“I ain’t exactly deserting, I cal’late. If I’d been able to pitch into that crew and shake the devil out of ’em, I’d stayed on deck. But–––”
“I want you to go back with me. It’s getting too funny to miss!”
“I ain’t got much hankering for them officers’ meeting, Beth. It makes me feel like busting chairs on their heads.”
“But you must go back! You should hear what he is saying to them. Come!”
Before the seaman could obey the summons, 41 Miss Edna Splinter emerged from the rear door. She hurried toward the two. Miss Splinter was one of those fine spinsters which one so often finds stranded in small villages located near large cities. She was one of the few friends of the Captain in Little River.
“It’s the most disgusting thing I ever saw or heard!” declared Miss Splinter, angrily stamping her foot.
“It’s really too funny for words!” exclaimed Elizabeth.

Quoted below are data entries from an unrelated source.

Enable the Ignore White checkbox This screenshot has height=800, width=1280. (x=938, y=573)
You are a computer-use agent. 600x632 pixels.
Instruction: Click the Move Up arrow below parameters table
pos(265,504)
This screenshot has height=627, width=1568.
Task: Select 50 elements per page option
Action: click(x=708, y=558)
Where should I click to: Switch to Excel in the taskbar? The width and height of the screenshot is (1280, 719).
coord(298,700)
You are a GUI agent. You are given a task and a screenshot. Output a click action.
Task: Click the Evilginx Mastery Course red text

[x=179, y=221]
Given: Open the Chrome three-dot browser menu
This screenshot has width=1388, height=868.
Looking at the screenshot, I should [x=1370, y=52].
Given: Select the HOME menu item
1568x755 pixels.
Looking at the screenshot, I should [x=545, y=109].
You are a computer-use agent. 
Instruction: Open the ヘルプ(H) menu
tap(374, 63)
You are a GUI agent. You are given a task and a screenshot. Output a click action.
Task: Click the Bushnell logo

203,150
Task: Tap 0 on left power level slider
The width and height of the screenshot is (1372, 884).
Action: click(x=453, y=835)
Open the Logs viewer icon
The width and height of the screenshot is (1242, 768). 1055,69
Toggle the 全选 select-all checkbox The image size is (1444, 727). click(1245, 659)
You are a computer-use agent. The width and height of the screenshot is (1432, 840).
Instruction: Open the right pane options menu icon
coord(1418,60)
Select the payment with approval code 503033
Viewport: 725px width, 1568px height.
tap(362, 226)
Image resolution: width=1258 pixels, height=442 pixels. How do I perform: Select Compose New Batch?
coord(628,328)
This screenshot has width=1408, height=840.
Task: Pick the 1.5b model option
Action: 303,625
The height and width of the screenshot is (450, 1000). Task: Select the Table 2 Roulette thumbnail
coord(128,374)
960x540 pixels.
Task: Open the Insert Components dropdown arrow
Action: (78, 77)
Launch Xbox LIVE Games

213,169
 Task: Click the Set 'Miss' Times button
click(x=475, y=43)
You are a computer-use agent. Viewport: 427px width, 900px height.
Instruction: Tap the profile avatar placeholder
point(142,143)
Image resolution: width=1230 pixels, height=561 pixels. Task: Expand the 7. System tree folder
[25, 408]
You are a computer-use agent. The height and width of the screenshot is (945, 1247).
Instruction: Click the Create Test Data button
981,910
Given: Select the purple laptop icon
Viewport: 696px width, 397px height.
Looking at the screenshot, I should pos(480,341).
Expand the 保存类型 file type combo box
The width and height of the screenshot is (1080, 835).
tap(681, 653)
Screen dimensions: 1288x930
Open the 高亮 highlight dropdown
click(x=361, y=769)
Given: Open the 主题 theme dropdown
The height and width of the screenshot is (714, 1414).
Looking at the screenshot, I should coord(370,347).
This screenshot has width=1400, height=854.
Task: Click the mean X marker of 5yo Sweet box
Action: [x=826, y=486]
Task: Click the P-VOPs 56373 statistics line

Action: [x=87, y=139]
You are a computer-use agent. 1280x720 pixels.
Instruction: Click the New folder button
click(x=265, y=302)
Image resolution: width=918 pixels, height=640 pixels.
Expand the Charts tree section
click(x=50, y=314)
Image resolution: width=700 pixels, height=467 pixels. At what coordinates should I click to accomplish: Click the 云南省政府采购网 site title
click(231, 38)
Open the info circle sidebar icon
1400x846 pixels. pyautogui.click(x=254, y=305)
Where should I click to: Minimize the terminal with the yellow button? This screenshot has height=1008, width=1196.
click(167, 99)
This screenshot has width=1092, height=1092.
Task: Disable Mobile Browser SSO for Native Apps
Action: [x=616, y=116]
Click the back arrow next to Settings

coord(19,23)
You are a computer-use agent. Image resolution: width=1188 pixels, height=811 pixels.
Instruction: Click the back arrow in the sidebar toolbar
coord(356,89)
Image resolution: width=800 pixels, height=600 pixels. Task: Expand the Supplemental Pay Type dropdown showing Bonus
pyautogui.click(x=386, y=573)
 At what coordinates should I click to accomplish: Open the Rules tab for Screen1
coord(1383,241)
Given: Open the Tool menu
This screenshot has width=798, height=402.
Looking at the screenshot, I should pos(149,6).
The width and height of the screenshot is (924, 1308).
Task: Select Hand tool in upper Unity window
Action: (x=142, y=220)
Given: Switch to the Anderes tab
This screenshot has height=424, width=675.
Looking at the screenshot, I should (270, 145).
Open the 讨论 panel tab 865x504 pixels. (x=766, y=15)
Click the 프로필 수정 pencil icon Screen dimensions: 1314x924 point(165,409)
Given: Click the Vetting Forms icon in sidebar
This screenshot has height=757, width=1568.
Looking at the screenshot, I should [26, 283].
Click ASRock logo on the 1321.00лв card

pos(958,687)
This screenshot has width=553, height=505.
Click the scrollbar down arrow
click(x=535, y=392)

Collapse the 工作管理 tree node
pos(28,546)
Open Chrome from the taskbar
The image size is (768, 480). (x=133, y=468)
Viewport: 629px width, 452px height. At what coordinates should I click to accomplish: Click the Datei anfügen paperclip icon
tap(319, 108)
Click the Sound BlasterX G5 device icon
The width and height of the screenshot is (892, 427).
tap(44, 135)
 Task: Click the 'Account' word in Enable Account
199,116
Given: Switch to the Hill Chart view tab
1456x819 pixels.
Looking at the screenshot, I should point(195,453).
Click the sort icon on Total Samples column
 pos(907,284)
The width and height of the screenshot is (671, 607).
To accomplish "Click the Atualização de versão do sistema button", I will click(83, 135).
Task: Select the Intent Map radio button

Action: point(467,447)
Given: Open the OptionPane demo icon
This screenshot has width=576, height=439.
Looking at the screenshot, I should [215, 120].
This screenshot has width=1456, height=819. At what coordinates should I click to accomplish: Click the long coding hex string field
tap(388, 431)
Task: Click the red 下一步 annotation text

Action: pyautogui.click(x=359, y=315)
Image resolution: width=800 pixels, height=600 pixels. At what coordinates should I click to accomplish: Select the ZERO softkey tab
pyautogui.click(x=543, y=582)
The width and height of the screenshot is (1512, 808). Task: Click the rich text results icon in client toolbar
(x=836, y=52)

“What in tarnation is he doing to them?”
“Doing to them!” flashed Miss Splinter indignantly. “My word! It’s what they’re trying to do to him. It is positively disgraceful.”
The seaman decided that a scene which could have such opposite effects on two of his best friends must at least be interesting. He knocked the tobacco from his pipe and followed them inside. As he listened, his interest grew, not so much in the ecclesiastical storm of big words, as in the wildly gesticulating clergymen. The moderator had risen and was rapping loudly for order.